R.I.S.E. — Reputation-Integrated Scoring Engine

Community-vouched alternative credit scoring for the 1.3 billion adults invisible to traditional finance.

Hack the Globe 2026 | Economic Empowerment Track


Inspiration

1.3 billion adults worldwide lack a financial account. Over 2 billion work in the informal economy — street vendors, gig drivers, domestic workers — with no financial paper trail. The global MSME and informal credit gap sits at USD 8 trillion (IFC). These aren't risky borrowers. They're invisible ones.

Legacy credit systems like FICO were designed in 1989 for salaried workers with bank accounts, credit cards, and mortgages. That framework structurally excludes the majority of borrowers in emerging markets — and 26 million credit-invisible Americans.

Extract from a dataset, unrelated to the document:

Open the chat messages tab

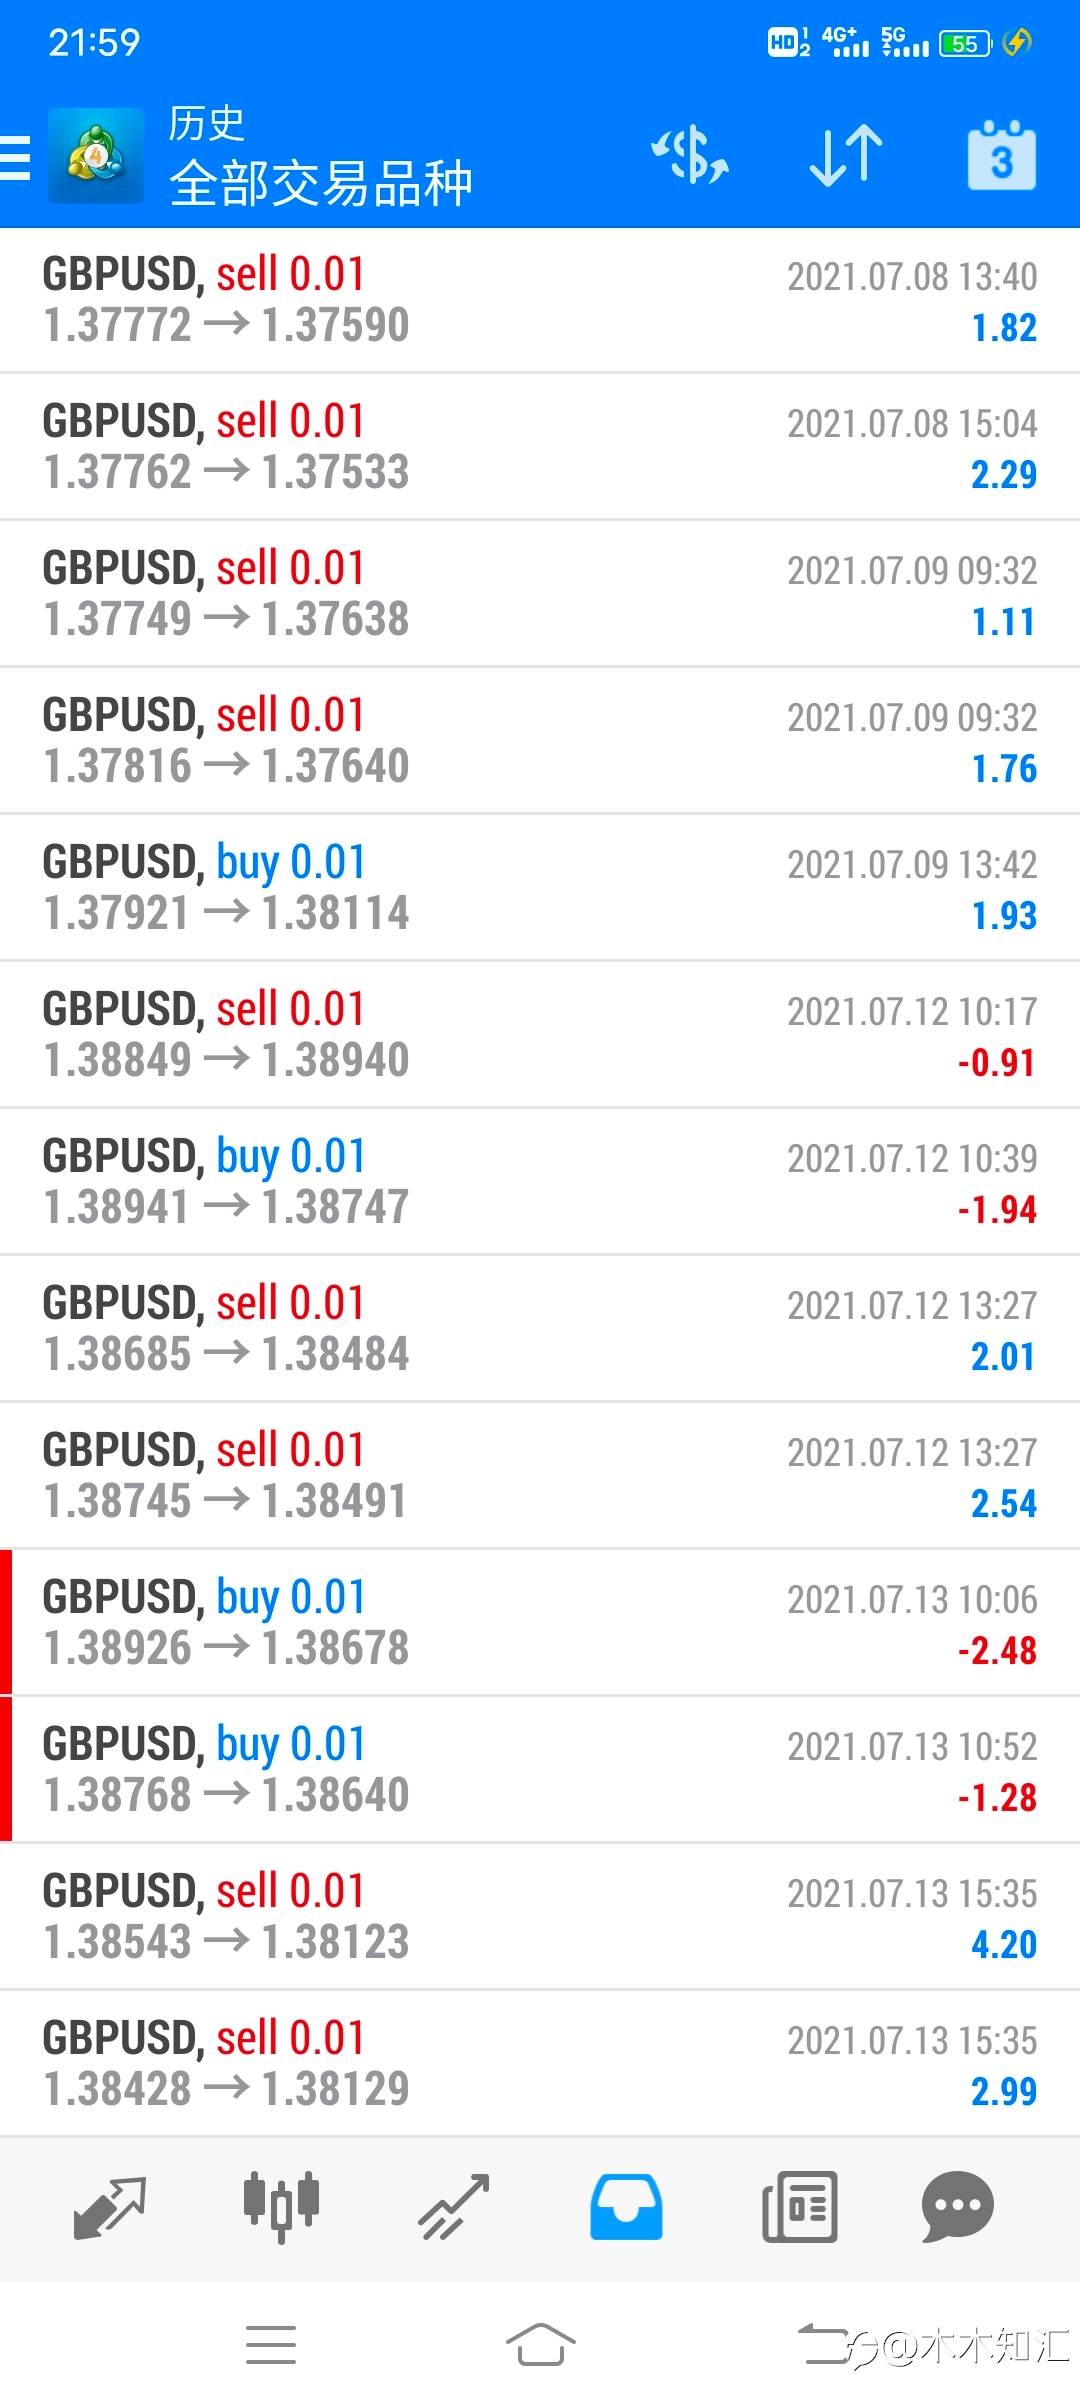click(957, 2208)
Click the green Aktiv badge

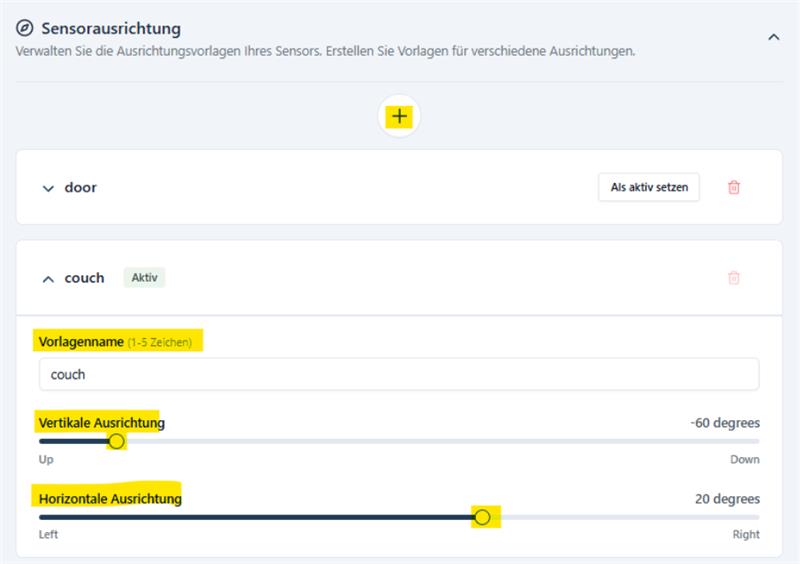[x=144, y=278]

We studied the solutions that came before and found that each solved part of the problem while creating new ones:

  • Grameen Bank proved the poor are creditworthy but introduced coercive peer pressure dynamics that excluded widows and migrants.
  • M-Pesa achieved 91% mobile penetration in Kenya but created surveillance risks and ignored social context.
  • India's PMJDY opened 180 million accounts in a year, but 40%+ went dormant — access without relevance.
  • Tala and Branch brought digital speed but rely on black-box models, face GDPR/NDPR pressure, and treat borrowers as isolated digital entities.

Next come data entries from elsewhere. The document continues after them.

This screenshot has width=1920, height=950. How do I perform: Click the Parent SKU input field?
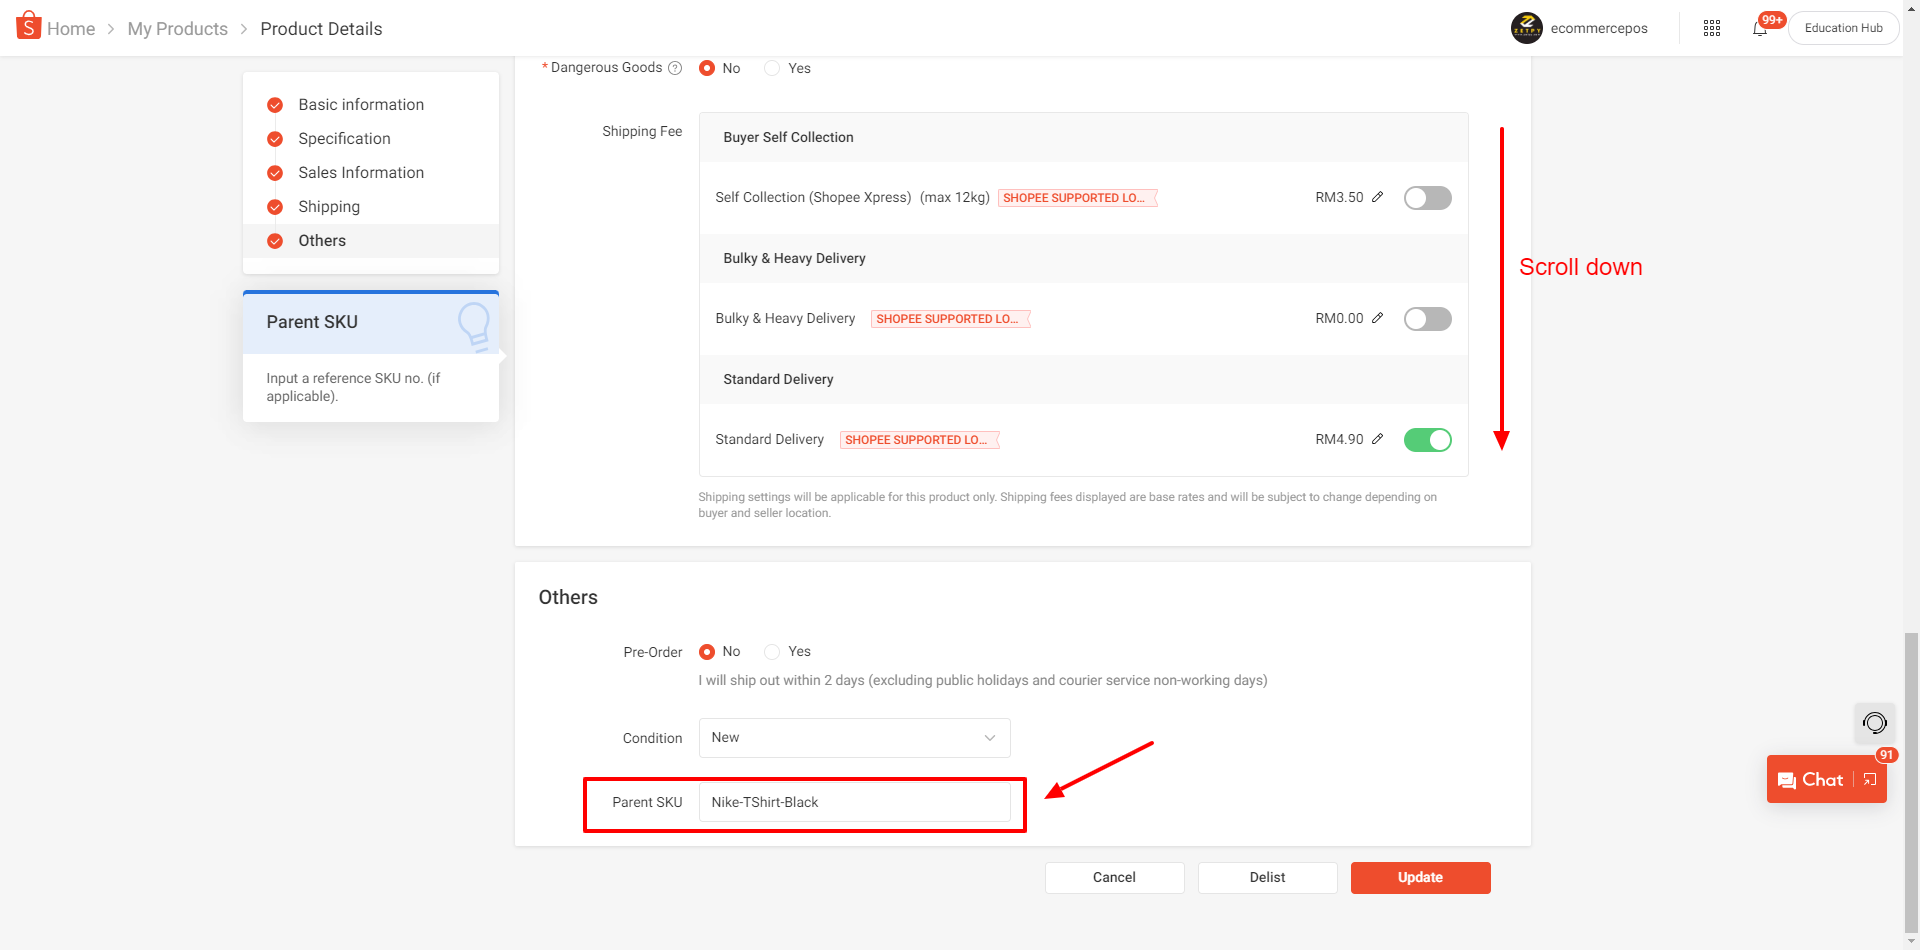[854, 802]
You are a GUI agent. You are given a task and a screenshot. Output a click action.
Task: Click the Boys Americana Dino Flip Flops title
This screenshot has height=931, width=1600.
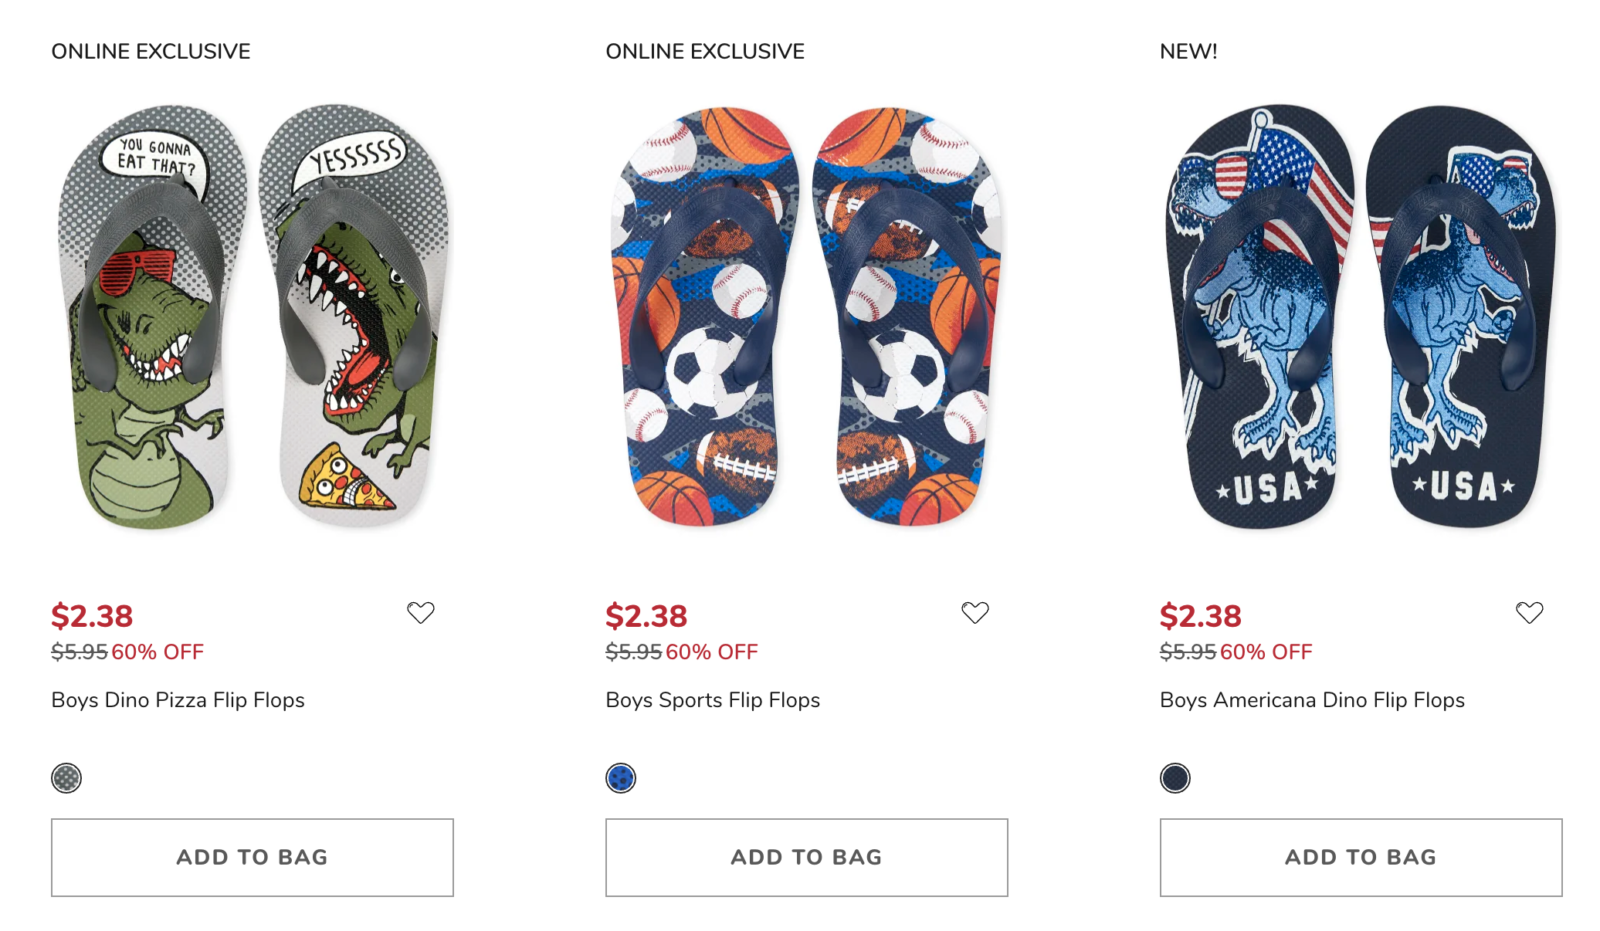click(1311, 700)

R.I.S.E. was designed to combine the strengths of each while directly addressing their failures. The core question: can we turn informal income and real business relationships into a financial identity — without surveillance, coercion, or black boxes?


What it does

R.I.S.E. is a B2B2C credit scoring platform that scores borrowers who are invisible to traditional finance by combining three pillars:

1. Alternative Data Scoring

A LightGBM classifier trained on mobile money flows, utility payment regularity, airtime top-up patterns, and merchant transaction history. Research from the IFC and BSP has validated these as reliable proxies for repayment capacity in markets like Kenya and the Philippines. No need to trust verbal income claims — M-Pesa transaction history proves it.

2. Verified References (Transaction-Backed)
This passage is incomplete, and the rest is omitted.